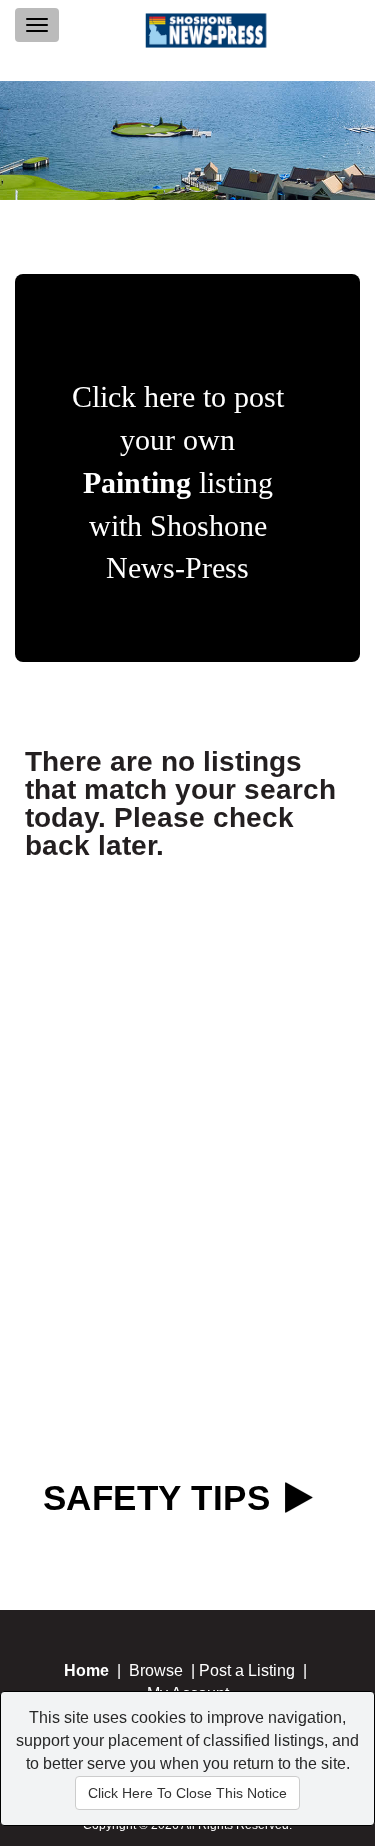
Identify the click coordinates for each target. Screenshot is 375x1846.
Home (86, 1670)
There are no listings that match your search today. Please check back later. (180, 803)
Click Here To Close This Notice (187, 1793)
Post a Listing (247, 1670)
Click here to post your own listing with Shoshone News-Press (178, 482)
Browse (156, 1670)
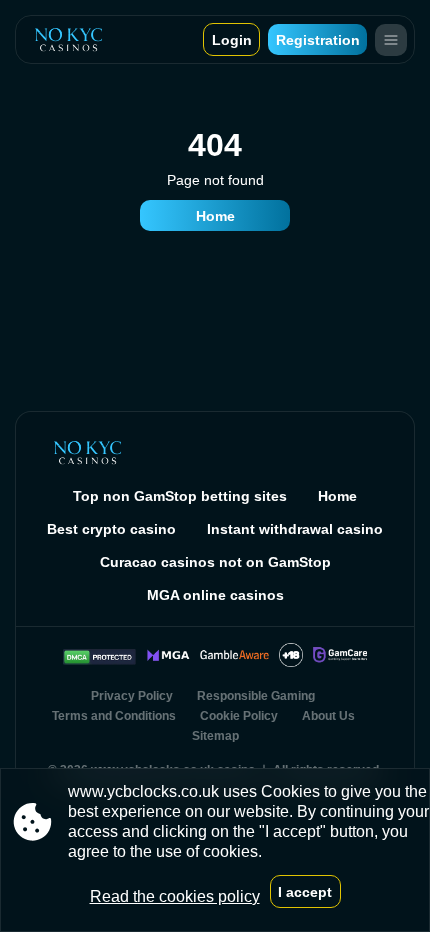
====
▸ Problem to work on
Repeat, exactly and in full, all records above, but include no pictures.

▸ Exercise solution
Identify the click coordinates for each target. Screenshot is 375x1846.
Home (86, 1670)
There are no listings that match your search today. Please check back later. (180, 803)
Click Here To Close This Notice (187, 1793)
Post a Listing (247, 1670)
Click here to post your own listing with Shoshone News-Press (178, 482)
Browse (156, 1670)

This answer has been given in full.